A recent study conducted by Esade’s Center for Social Impact on transparency and best practices in impact management and measurement (IMM) highlighted Rubio as an example of an impact fund where impact and ESG responsibilities are spread across the investment team. The report also mentioned how an independent, external impact advisory board has to approve the impact metrics set by Rubio’s investment committee, which determine the carried interest targets.

“100% of our carry is linked to impact targets,” she explains. “Setting targets is complex but you also need someone judging whether they are the right impact targets, if they are ambitious enough, or if you are setting them too low.”

Her team only invests when business models and impact are aligned. “If the business grows, the impact has to grow too. Our impact advisory board gets involved in our pre-investment process too, so even before we sign a deal they validate whether we have picked the right targets.”

According to Verloop, this validation process is unique in Europe. “We have not come across any other funds taking validation as seriously. Ours is a two-step process: our external impact advisory board validates pre-deal, and our LP committee validates both impact targets and ongoing impact performance post-deal, and links it to our carry.”

In its 2021 impact report, published in April last year, Rubio states its first fund overperformed (117%) its impact targets. Overall, the firm’s portfolio showed an average revenue growth of 62% in 2021.

Portfolio across themes

To date, Rubio has invested in 31 companies offering solutions in one or more of three main impact themes.

At the end of 2021, companies under the ‘circular solutions’ theme, represented nearly 50% of the investment pipepline and 41% investments made. Companies in this group include Sympower which provides cost-effective and sustainable balancing services to the electricity grid, and Olio, a platform that allows users to share unwanted or surplus food.

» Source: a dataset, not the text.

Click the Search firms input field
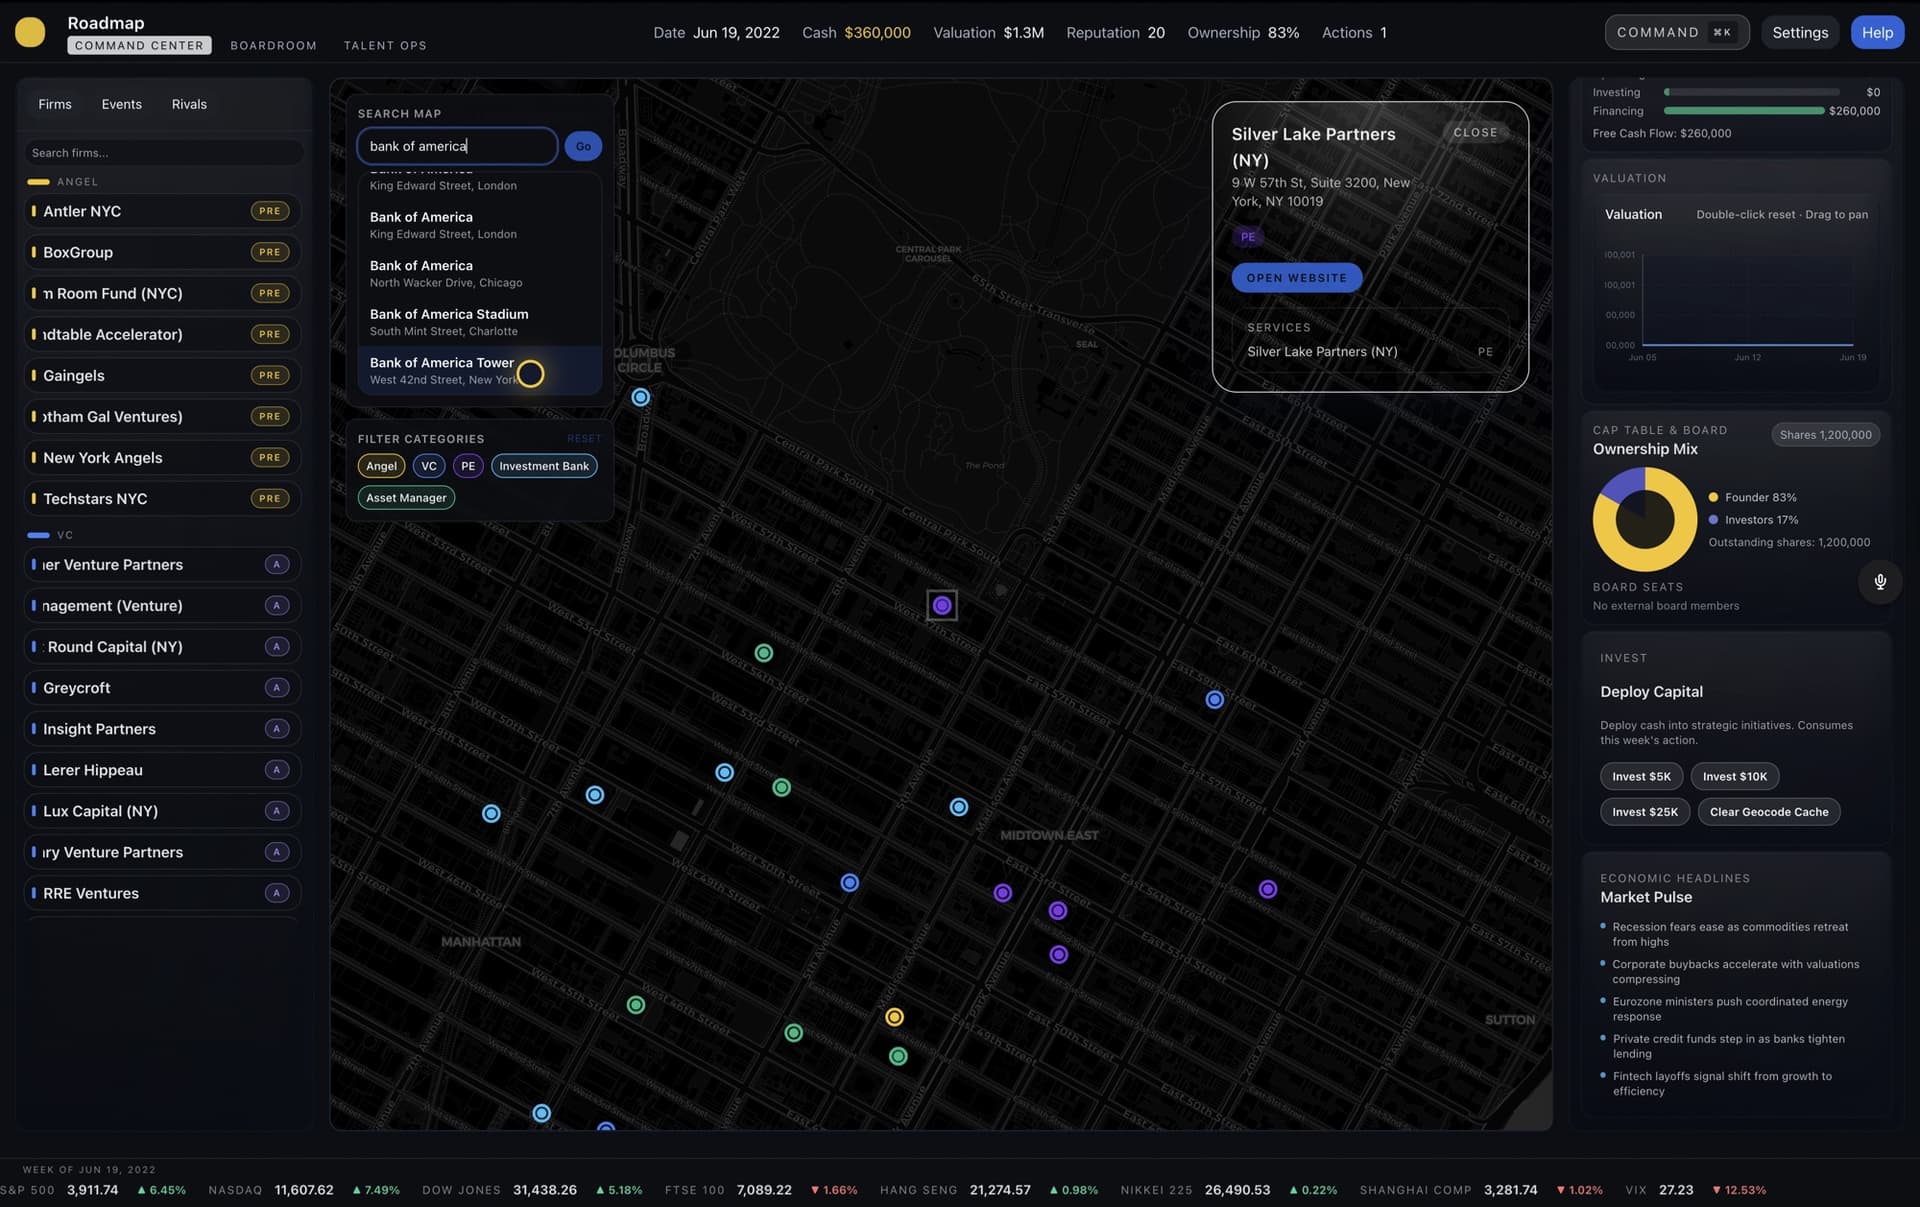This screenshot has height=1207, width=1920. (x=163, y=152)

Investments in the ‘people power’ theme include SkillLab, whose AI software solution enables people to turn their skills and past experience into careers, and employee engagement platform GoodUp.

Incision, a company that uses technology to improve surgery care, and OpenUp, a health tech venture focused on  making mental health care accessible to everyone, are examples of investments under the ‘healthy living’ theme.

Impact beyond exit

Verloop believes that the current political and economic backdrop, and the many crises we face have resulted is a renewed sense of urgency around the need to invest for impact.

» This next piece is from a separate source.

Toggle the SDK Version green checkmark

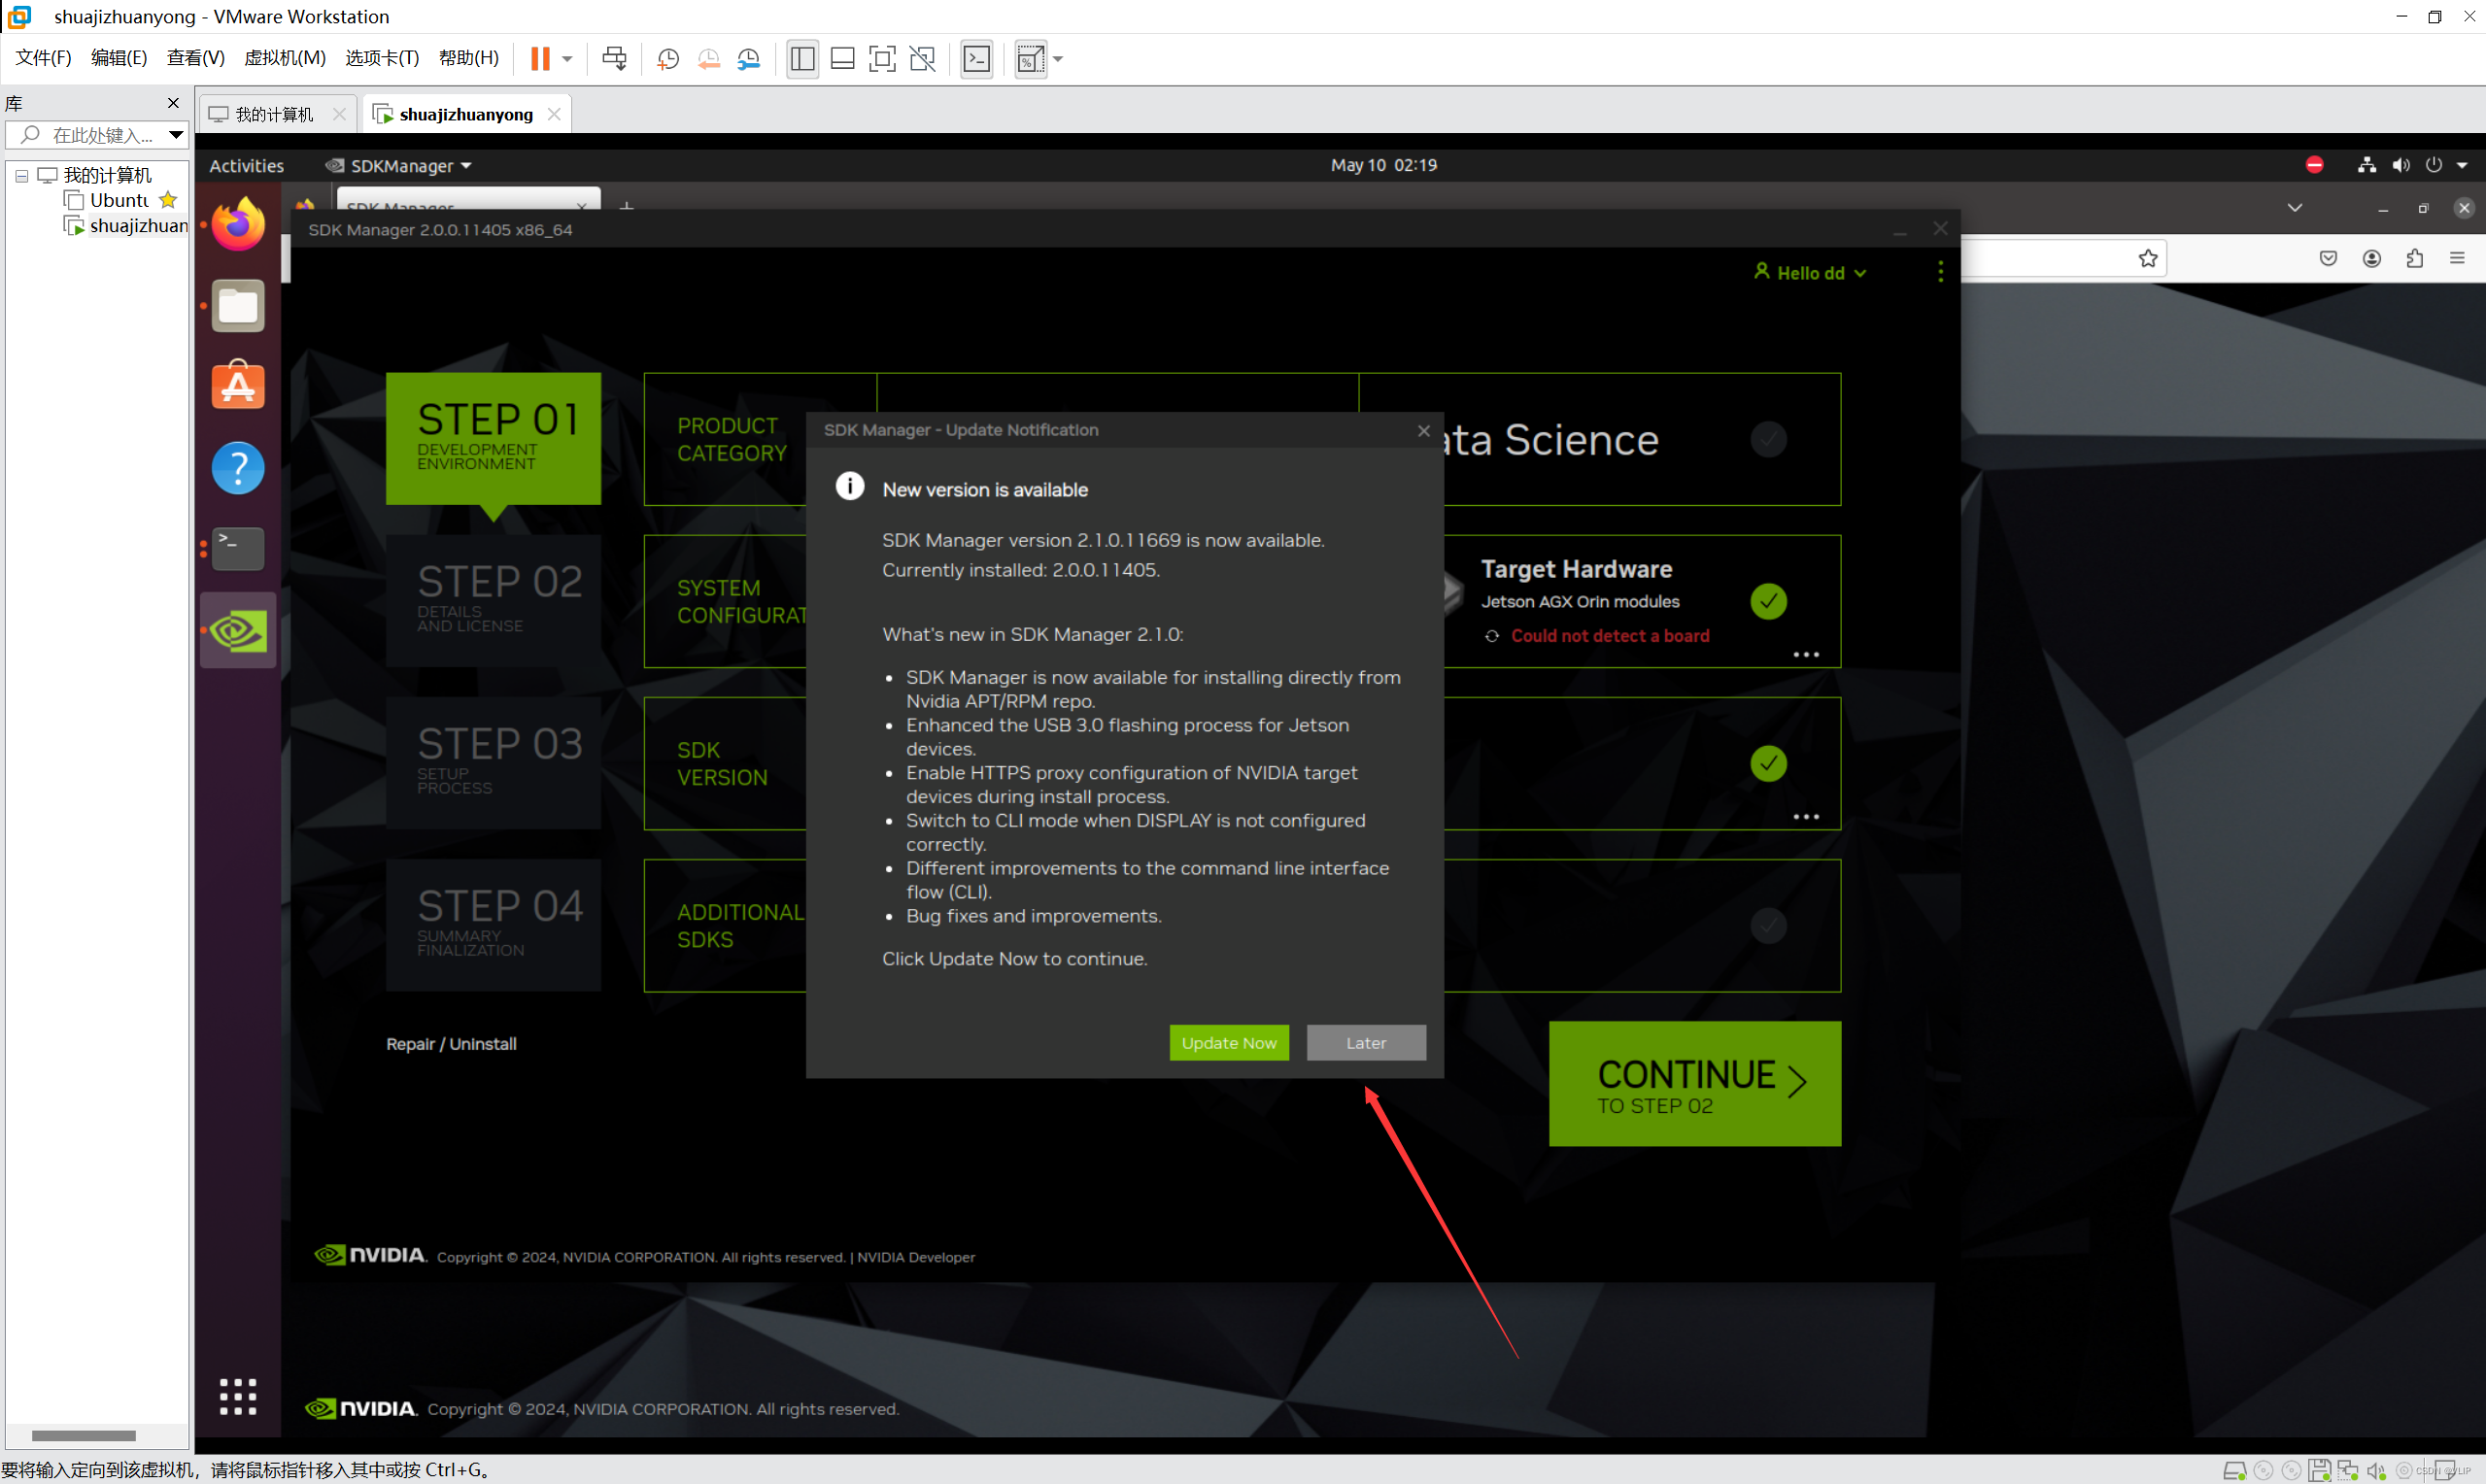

“The market is really growing and I am excited to see new funds being launched that we can work with. Entrepreneurs can choose between funds and that is a good thing – the impact investing market is no longer in its infancy.”

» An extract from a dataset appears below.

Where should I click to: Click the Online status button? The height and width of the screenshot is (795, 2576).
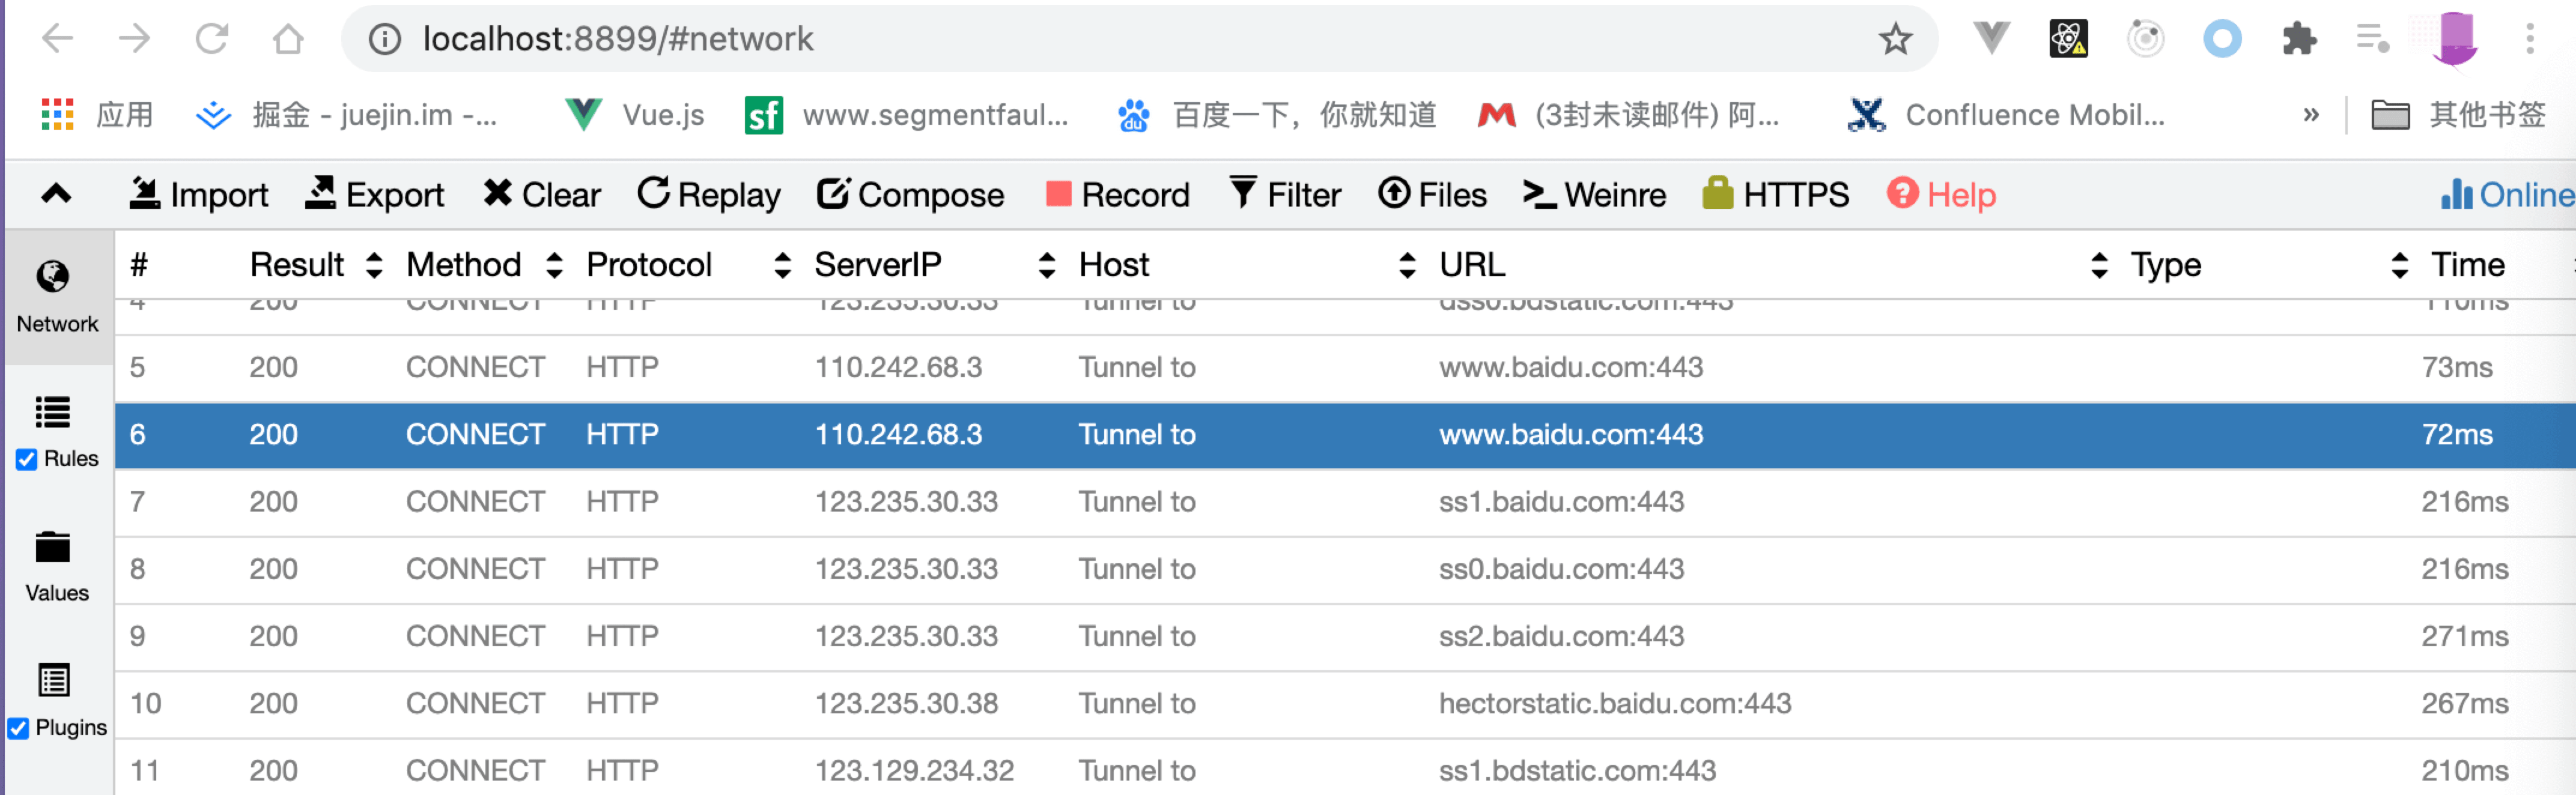pyautogui.click(x=2506, y=194)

“Our theory of change is very much aimed at the fact that we need to foster and support these young, new ideas that are bringing change, and what we have seen from our first exits is that there are a lot of big, strategic players that are eager to buy these companies” she adds.

In 2020, Rubio exited GoodFuels, a provider of plant-based biofuels for the heavy shipping and transport industry. “This was one of our first investments and it grew really fast, producing sustainable biofuels which they then sell to the Ikeas or Heinekens of this world that are prepared to pay more for getting their goods shipped across the ocean in a sustainable way.”

At the time of the exit, the buyer, fuel distribution company FinCo Fuel Group, committed to continue tracking the same impact targets and reporting them back to Rubio, something which they still do today.

“They wanted to make it clear to us that the impact aspect of this acquisition was very relevant to them. And that’s the best practice model for me – a new owner who is willing to pay a good price for the company but they are also equally incentivised by the same impact targets.”